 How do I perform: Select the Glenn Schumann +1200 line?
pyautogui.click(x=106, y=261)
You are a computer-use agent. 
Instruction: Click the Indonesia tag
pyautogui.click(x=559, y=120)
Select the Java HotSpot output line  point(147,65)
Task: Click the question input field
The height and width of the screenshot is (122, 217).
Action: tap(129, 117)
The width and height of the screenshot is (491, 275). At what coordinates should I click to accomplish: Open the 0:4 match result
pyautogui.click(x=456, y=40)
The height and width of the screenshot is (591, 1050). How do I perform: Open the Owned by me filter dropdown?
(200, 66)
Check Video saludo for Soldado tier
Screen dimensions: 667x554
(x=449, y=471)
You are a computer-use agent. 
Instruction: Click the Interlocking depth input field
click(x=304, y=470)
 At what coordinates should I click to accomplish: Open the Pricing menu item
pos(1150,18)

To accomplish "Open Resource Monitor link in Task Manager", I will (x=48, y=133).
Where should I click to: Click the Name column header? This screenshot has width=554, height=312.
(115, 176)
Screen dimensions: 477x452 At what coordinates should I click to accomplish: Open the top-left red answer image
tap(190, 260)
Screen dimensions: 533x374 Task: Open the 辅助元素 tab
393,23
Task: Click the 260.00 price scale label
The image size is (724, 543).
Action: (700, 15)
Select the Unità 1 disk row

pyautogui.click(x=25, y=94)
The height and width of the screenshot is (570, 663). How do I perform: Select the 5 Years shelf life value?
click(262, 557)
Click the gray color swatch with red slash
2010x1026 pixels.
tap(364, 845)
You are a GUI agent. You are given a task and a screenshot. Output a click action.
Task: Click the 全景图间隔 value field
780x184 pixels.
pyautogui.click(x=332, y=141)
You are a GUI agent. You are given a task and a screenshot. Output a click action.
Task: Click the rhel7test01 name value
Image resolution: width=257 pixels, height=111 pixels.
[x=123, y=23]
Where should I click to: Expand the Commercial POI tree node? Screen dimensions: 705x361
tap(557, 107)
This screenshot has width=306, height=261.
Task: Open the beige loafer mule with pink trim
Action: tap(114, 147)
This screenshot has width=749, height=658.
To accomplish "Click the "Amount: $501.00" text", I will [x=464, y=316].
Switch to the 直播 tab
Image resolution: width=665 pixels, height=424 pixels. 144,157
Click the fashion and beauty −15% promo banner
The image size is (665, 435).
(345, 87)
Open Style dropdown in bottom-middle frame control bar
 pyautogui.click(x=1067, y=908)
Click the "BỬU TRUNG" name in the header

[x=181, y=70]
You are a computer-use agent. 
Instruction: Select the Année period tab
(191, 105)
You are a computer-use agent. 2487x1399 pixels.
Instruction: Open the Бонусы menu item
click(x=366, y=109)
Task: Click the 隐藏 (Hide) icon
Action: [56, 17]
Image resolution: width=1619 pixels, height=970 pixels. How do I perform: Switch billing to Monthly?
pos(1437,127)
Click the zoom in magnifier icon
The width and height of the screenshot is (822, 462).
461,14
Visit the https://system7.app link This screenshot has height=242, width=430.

━━━━━━━━━━━━━━━━━━━━

Output every line of the material above as a JSON list of strings, one string per line, with blank lines left out.

RESULT OF THIS EXERCISE:
[
  " How do I perform: Select the Glenn Schumann +1200 line?",
  "pyautogui.click(x=106, y=261)",
  "You are a computer-use agent. ",
  "Instruction: Click the Indonesia tag",
  "pyautogui.click(x=559, y=120)",
  "Select the Java HotSpot output line  point(147,65)",
  "Task: Click the question input field",
  "The height and width of the screenshot is (122, 217).",
  "Action: tap(129, 117)",
  "The width and height of the screenshot is (491, 275). At what coordinates should I click to accomplish: Open the 0:4 match result",
  "pyautogui.click(x=456, y=40)",
  "The height and width of the screenshot is (591, 1050). How do I perform: Open the Owned by me filter dropdown?",
  "(200, 66)",
  "Check Video saludo for Soldado tier",
  "Screen dimensions: 667x554",
  "(x=449, y=471)",
  "You are a computer-use agent. ",
  "Instruction: Click the Interlocking depth input field",
  "click(x=304, y=470)",
  " At what coordinates should I click to accomplish: Open the Pricing menu item",
  "pos(1150,18)",
  "To accomplish \"Open Resource Monitor link in Task Manager\", I will (x=48, y=133).",
  "Where should I click to: Click the Name column header? This screenshot has width=554, height=312.",
  "(115, 176)",
  "Screen dimensions: 477x452 At what coordinates should I click to accomplish: Open the top-left red answer image",
  "tap(190, 260)",
  "Screen dimensions: 533x374 Task: Open the 辅助元素 tab",
  "393,23",
  "Task: Click the 260.00 price scale label",
  "The image size is (724, 543).",
  "Action: (700, 15)",
  "Select the Unità 1 disk row",
  "pyautogui.click(x=25, y=94)",
  "The height and width of the screenshot is (570, 663). How do I perform: Select the 5 Years shelf life value?",
  "click(262, 557)",
  "Click the gray color swatch with red slash",
  "2010x1026 pixels.",
  "tap(364, 845)",
  "You are a GUI agent. You are given a task and a screenshot. Output a click action.",
  "Task: Click the 全景图间隔 value field",
  "780x184 pixels.",
  "pyautogui.click(x=332, y=141)",
  "You are a GUI agent. You are given a task and a screenshot. Output a click action.",
  "Task: Click the rhel7test01 name value",
  "Image resolution: width=257 pixels, height=111 pixels.",
  "[x=123, y=23]",
  "Where should I click to: Expand the Commercial POI tree node? Screen dimensions: 705x361",
  "tap(557, 107)",
  "This screenshot has width=306, height=261.",
  "Task: Open the beige loafer mule with pink trim",
  "Action: tap(114, 147)",
  "This screenshot has width=749, height=658.",
  "To accomplish \"Click the \"Amount: $501.00\" text\", I will [x=464, y=316].",
  "Switch to the 直播 tab",
  "Image resolution: width=665 pixels, height=424 pixels. 144,157",
  "Click the fashion and beauty −15% promo banner",
  "The image size is (665, 435).",
  "(345, 87)",
  "Open Style dropdown in bottom-middle frame control bar",
  " pyautogui.click(x=1067, y=908)",
  "Click the \"BỬU TRUNG\" name in the header",
  "[x=181, y=70]",
  "You are a computer-use agent. ",
  "Instruction: Select the Année period tab",
  "(191, 105)",
  "You are a computer-use agent. 2487x1399 pixels.",
  "Instruction: Open the Бонусы menu item",
  "click(x=366, y=109)",
  "Task: Click the 隐藏 (Hide) icon",
  "Action: [56, 17]",
  "Image resolution: width=1619 pixels, height=970 pixels. How do I perform: Switch billing to Monthly?",
  "pos(1437,127)",
  "Click the zoom in magnifier icon",
  "The width and height of the screenshot is (822, 462).",
  "461,14",
  "Visit the https://system7.app link This screenshot has height=242, width=430."
]